- _Zitierte Passage_
★ ★ ★
Es ist noch gar nicht lange her, da versicherte in Peking ein Manager des Volkswagen-Konzerns, sein Unternehmen werde in China noch lange sehr viele Autos verkaufen. Drei weitere Werke will VW in den nächsten Jahren errichten, zusätzlich zu den bereits existierenden 17 Fabriken. Auf die Frage, ob nicht schon bald Überkapazitäten entstehen könnten, antwortete der Sprecher: Nein, denn die Gewinnmarge sei in China sehr hoch. Bevor die Produktion gedrosselt werde, könne VW die Preise senken. Da gebe es noch sehr viel Spielraum.

Es könnte sein, dass die Phase der Preissenkungen für VW nun schneller beginnt als gedacht.

Chinas Kartellwächter haben am Dienstag angekündigt, dass sie die Volkswagen-Tochter Audi und den US-amerikanischen Autobauer Chrysler wegen „monopolistischen Verhaltens“ zu einer Strafe verdonnern werden. Der Monopolverdacht habe sich bestätigt, sagte ein Sprecher der Entwicklungs- und Reformkommission (NDRC). Sie ist in China eine mächtige Behörde, zuständig unter anderem für die Gestaltung der Preise.

Zum Umfang der Strafe äußerte sich der Sprecher nicht. Die Ermittlungen seien noch nicht vollständig abgeschlossen, sagte er.

Damit verschärft die NDRC ihr Vorgehen gegen ausländische Autohersteller. Schon am Montag hatten Vertreter der Behörde eine Niederlassung des Daimler-Konzerns in Shanghai durchsucht, Mitarbeiter befragt und Computer beschlagnahmt. Ein Daimler-Sprecher bestätigte am Dienstag die Ermittlungen. Einzelheiten gaben weder Daimler noch Audi bekannt.

Der NDRC hat deutschen und anderen ausländischen Autokonzernen mehrfach Wettbewerbsverstöße vorgeworfen. Im Oberklassen-Segment missbrauchten sie ihre marktbeherrschende Stellung und verlangten von ihren chinesischen Kunden zu hohe Preise, vor allem für Ersatzteile und Reparaturen.

Die deutschen Konzerne hatten auf die Vorwürfe schon reagiert. Audi hat seine Preise für Ersatzteile zum 1. August um bis zu 38 Prozent gesenkt; Daimler bietet bestimmte Dienstleistungen im Nachverkauf schon seit Anfang Juli um bis zu 20 Prozent günstiger an und zog am vergangenen Wochenende erneut nach. Mehr als 10.000 Ersatzteile sollen bis zum 1. September durchschnittlich um 15 Prozent reduziert werden, erklärte der Konzern.

Doch das reicht den chinesischen Kartellwächtern offensichtlich nicht. Sie berufen sich auf eine Verordnung, die die NDRC schon 2008 verfügte. Schon damals warf sie ausländischen Autobauern vor, Kunden mit zu hohen Wartungs- und Reparaturpreisen über den Tisch zu ziehen.

An diesen Vorwürfen ist durchaus was dran. Tatsächlich bieten einige ausländische Firmen ihre Waren in der Volksrepublik sehr viel teurer an als in Europa oder Nordamerika. Das betrifft vor allem das Luxussegment und einige besonders populäre Produkte. So zahlen Verbraucher in China für ein iPad Mini umgerechnet rund 470 Euro, während es in in den USA oder Japan 399 Dollar kostet. Die NDRC ermittelt derzeit auch gegen Apple.
★ ★ ★
- _Datenabschnitt_
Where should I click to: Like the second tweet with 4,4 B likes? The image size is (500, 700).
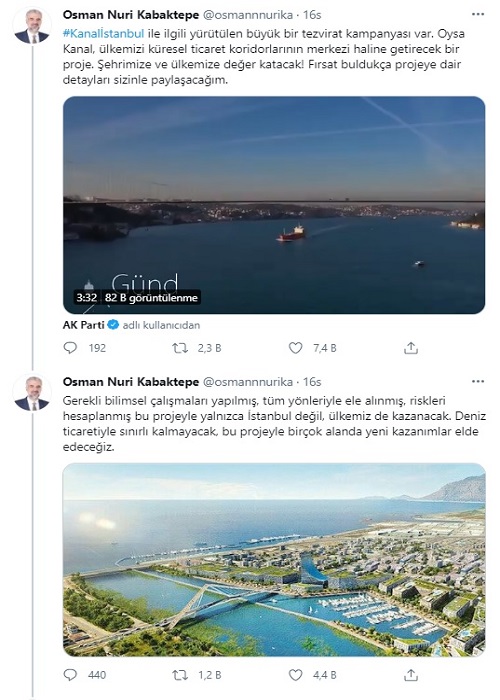[x=296, y=675]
★ ★ ★
- _Aufgabe 1_
Schreiben Sie aus dem Artikel über Chinas Kartellwächter den Teil ab, der mit den Worten „Chinas Kartellwächter haben“ beginnt und mit „noch Audi bekannt.“ endet.
- _Aufgabe 2_
Prüfen Sie anhand des Artikels über Chinas Kartellwächter, ob die folgenden Aussagen zutreffen. Antworten Sie jeweils mit Ja oder Nein und zitieren Sie die entscheidenden Worte.
(a) Volkswagen betreibt in China bereits 17 Fabriken.
(b) Der Sprecher der NDRC nannte die Höhe der Strafe.
(c) Audi hat seine Preise für Ersatzteile zum 1. September gesenkt.
- _Aufgabe 3_
Setzen Sie den Artikel über Chinas Kartellwächter nach seinem letzten Satz fort.

- _Ergebnis 1_
Chinas Kartellwächter haben am Dienstag angekündigt, dass sie die Volkswagen-Tochter Audi und den US-amerikanischen Autobauer Chrysler wegen „monopolistischen Verhaltens“ zu einer Strafe verdonnern werden. Der Monopolverdacht habe sich bestätigt, sagte ein Sprecher der Entwicklungs- und Reformkommission (NDRC). Sie ist in China eine mächtige Behörde, zuständig unter anderem für die Gestaltung der Preise.

Zum Umfang der Strafe äußerte sich der Sprecher nicht. Die Ermittlungen seien noch nicht vollständig abgeschlossen, sagte er.

Damit verschärft die NDRC ihr Vorgehen gegen ausländische Autohersteller. Schon am Montag hatten Vertreter der Behörde eine Niederlassung des Daimler-Konzerns in Shanghai durchsucht, Mitarbeiter befragt und Computer beschlagnahmt. Ein Daimler-Sprecher bestätigte am Dienstag die Ermittlungen. Einzelheiten gaben weder Daimler noch Audi bekannt.

- _Ergebnis 2_
(a) Ja: „zusätzlich zu den bereits existierenden 17 Fabriken“
(b) Nein: „Zum Umfang der Strafe äußerte sich der Sprecher nicht.“
(c) Nein: „Audi hat seine Preise für Ersatzteile zum 1. August um bis zu 38 Prozent gesenkt“

- _Ergebnis 3_
Während in Deutschland Apple-Produkte ebenfalls teurer angeboten als in den USA, sich aber kaum jemand darüber aufregt, verbreitet sich in China zunehmend die Ansicht, Chinesen würden von ausländischen Konzernen ungerecht behandelt, zumal ihre Kaufkraft sehr viel geringer sei als diejenige der Käufer in den USA. Die ausländischen Unternehmen wiederum argumentieren mit höheren Ladenmieten in China. Zudem erhebe der Staat ja selbst hohe Import- und Luxussteuern auf die Produkte. Das treibe die Preise nach oben.

Auf Autoersatzteile wird diese Luxussteuer aber nicht erhoben. Und auch ein Daimler oder Audi ist selbst unter Berücksichtigung der Verbrauchersteuern in China sehr viel teurer als in Deutschland oder den USA. Analysten schätzen, dass allein die Gewinnmargen von Daimler bei 20 Prozent pro verkauftem Wagen liegen. In Nordamerika und Europa seien allenfalls zehn Prozent drin.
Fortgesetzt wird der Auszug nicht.